-- START Source data --
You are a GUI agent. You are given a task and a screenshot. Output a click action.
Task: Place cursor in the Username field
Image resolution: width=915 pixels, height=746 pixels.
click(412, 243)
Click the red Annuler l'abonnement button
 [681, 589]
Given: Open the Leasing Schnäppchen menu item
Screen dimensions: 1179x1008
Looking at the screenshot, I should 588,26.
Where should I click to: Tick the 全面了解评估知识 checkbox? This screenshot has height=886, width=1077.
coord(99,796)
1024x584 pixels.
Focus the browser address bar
-- END Source data --
_Given exercise:_ Write out these lines again, replacing "checkbox" with "check box" and leaving everything else unchanged.

_Output for this exercise:_
You are a GUI agent. You are given a task and a screenshot. Output a click action.
Task: Place cursor in the Username field
Image resolution: width=915 pixels, height=746 pixels.
click(412, 243)
Click the red Annuler l'abonnement button
 [681, 589]
Given: Open the Leasing Schnäppchen menu item
Screen dimensions: 1179x1008
Looking at the screenshot, I should 588,26.
Where should I click to: Tick the 全面了解评估知识 check box? This screenshot has height=886, width=1077.
coord(99,796)
1024x584 pixels.
Focus the browser address bar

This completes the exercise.